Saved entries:
"""
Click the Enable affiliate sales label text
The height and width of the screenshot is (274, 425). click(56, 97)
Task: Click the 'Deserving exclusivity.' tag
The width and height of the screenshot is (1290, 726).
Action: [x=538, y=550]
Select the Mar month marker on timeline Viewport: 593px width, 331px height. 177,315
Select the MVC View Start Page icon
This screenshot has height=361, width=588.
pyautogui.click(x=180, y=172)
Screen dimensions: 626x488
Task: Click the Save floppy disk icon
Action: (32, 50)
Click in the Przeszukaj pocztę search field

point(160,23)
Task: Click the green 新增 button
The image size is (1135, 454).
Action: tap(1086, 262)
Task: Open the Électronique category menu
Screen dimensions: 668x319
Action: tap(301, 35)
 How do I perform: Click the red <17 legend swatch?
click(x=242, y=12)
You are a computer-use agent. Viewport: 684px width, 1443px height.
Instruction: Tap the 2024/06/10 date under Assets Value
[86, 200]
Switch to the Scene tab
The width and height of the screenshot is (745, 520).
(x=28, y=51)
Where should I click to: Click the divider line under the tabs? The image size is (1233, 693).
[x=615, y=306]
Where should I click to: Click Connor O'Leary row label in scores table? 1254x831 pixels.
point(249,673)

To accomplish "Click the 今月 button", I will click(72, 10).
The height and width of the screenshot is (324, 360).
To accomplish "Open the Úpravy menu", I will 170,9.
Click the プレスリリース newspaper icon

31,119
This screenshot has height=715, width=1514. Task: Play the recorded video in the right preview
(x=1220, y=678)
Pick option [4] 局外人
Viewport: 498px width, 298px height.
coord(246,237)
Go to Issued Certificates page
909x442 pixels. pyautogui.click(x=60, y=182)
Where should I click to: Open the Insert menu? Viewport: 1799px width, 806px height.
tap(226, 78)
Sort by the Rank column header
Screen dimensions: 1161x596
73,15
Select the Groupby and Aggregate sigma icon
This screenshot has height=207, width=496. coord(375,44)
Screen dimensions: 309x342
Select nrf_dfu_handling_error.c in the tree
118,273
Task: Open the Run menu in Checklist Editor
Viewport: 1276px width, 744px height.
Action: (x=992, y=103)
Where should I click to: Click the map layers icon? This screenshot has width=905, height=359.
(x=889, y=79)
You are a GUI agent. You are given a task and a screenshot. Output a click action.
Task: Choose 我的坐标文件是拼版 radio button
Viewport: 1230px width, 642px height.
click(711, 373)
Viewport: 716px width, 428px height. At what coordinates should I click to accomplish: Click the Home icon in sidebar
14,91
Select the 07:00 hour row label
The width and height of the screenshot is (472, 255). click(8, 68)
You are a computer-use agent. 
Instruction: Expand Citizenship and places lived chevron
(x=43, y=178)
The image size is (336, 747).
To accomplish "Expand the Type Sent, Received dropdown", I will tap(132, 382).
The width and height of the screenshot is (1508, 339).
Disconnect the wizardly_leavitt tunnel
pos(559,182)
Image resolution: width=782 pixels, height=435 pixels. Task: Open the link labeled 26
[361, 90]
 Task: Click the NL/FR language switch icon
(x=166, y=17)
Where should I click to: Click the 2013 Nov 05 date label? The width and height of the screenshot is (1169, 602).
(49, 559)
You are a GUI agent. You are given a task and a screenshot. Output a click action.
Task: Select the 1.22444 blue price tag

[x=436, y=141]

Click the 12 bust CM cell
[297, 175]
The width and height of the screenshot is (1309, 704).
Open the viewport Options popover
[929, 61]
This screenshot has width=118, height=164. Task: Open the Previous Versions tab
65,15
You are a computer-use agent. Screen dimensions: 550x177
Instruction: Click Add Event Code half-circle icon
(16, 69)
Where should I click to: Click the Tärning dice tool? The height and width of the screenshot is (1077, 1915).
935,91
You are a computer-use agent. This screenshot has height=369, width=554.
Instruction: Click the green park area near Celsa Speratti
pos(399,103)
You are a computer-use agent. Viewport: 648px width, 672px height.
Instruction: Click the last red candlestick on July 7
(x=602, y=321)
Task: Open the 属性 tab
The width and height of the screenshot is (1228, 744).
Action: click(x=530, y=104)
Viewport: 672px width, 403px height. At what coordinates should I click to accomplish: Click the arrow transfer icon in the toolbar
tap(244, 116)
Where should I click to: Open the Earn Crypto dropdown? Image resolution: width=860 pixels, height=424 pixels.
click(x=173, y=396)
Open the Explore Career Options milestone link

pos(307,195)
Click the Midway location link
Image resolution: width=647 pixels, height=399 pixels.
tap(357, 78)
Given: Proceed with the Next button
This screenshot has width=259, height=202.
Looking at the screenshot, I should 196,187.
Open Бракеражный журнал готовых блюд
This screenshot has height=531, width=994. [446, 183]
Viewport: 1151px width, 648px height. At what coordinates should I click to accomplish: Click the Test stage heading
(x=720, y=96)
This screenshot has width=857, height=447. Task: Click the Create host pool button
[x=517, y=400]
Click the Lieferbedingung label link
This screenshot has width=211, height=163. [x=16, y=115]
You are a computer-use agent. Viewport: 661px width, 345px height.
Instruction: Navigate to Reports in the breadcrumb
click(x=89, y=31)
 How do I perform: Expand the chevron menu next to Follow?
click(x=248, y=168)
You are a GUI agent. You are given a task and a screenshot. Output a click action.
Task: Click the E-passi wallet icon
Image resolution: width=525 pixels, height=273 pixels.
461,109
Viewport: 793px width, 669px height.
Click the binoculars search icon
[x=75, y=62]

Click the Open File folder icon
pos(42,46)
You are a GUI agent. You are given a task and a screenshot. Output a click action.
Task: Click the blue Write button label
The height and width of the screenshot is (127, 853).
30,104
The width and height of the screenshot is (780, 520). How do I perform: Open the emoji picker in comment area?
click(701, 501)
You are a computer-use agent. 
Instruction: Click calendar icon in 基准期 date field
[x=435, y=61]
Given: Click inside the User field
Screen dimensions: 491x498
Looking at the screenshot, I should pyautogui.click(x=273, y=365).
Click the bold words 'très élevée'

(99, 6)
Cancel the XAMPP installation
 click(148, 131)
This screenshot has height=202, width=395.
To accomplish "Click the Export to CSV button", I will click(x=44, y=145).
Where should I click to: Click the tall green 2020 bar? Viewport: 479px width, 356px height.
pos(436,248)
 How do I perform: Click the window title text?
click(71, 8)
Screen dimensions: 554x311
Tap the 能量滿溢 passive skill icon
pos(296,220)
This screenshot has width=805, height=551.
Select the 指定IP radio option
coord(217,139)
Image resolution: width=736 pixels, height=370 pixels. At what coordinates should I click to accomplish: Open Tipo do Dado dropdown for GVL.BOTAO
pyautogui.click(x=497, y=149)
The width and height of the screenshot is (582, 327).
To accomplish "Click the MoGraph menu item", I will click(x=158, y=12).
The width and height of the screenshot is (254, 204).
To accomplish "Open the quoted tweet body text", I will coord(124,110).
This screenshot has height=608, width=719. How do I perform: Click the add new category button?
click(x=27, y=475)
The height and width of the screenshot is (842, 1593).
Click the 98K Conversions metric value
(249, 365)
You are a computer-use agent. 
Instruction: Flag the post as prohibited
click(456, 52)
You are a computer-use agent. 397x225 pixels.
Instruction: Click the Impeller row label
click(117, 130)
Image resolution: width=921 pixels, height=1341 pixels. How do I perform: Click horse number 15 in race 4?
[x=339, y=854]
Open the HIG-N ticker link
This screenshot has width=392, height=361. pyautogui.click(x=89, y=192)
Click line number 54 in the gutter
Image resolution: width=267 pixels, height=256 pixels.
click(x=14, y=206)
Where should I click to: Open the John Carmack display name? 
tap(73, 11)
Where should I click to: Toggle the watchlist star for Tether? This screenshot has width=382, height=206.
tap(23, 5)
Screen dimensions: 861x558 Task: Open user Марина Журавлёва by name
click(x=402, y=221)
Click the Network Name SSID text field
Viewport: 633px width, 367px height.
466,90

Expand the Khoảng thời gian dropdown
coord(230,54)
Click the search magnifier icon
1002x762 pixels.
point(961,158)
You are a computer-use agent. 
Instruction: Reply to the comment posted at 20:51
"""
Aim of the exercise:
Only a number is expected here: the tally of lines above that contain "computer". Please write nothing more.

Reply to the task:
10